#### Stored items from a collection:
::::
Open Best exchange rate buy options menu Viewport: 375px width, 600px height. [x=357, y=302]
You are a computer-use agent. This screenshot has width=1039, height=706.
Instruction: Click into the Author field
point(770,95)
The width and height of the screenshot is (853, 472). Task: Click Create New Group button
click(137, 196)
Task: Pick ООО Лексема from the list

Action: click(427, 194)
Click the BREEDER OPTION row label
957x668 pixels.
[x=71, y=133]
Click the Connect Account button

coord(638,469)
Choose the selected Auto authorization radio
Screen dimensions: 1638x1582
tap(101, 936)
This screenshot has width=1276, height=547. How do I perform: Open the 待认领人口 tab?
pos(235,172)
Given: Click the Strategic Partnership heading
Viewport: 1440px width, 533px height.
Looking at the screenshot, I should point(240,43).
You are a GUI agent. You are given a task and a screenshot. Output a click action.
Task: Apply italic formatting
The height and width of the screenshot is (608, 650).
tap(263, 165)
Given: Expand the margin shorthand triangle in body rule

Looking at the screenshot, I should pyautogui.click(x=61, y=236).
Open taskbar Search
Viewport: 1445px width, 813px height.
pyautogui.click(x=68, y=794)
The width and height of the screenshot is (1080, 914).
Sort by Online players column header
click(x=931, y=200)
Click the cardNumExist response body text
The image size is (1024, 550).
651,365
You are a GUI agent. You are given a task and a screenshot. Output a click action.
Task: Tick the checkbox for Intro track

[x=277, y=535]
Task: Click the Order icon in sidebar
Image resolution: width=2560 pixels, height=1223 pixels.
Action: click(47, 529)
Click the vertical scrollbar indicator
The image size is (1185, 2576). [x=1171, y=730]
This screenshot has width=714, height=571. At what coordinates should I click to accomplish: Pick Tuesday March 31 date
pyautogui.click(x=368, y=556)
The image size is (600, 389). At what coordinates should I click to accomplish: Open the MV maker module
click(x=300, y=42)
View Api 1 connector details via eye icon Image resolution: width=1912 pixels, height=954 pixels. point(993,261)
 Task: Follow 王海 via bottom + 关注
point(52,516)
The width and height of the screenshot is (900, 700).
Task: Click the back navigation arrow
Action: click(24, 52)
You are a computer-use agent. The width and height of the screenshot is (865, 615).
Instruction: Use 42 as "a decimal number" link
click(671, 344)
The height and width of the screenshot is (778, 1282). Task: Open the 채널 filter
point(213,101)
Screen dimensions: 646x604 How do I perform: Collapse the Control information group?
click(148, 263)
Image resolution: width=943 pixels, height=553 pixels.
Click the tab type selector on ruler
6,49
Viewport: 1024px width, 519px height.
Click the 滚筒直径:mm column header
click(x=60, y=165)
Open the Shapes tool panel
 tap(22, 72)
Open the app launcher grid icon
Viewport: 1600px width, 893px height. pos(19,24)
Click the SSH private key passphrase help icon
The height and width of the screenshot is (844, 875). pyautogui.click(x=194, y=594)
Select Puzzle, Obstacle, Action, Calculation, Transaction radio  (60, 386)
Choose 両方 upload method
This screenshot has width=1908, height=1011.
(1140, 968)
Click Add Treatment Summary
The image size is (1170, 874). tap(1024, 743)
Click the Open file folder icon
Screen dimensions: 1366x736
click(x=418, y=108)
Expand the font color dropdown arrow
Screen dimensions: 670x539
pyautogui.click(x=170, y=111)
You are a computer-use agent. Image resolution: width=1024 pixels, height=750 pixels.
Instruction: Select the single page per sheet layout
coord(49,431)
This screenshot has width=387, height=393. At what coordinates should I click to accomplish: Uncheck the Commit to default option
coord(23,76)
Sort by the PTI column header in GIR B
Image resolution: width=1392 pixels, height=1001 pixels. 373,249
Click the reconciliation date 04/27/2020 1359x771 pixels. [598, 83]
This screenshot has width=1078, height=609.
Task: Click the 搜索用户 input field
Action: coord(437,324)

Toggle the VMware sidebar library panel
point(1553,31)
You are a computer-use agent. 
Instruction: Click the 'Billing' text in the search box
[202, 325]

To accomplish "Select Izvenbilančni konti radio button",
::::
#### Task to complete:
From the data above, copy out every line with the string "computer" in it.

#### Answer section:
You are a computer-use agent. This screenshot has width=1039, height=706.
You are a computer-use agent. The width and height of the screenshot is (865, 615).
You are a computer-use agent. Image resolution: width=1024 pixels, height=750 pixels.
You are a computer-use agent. 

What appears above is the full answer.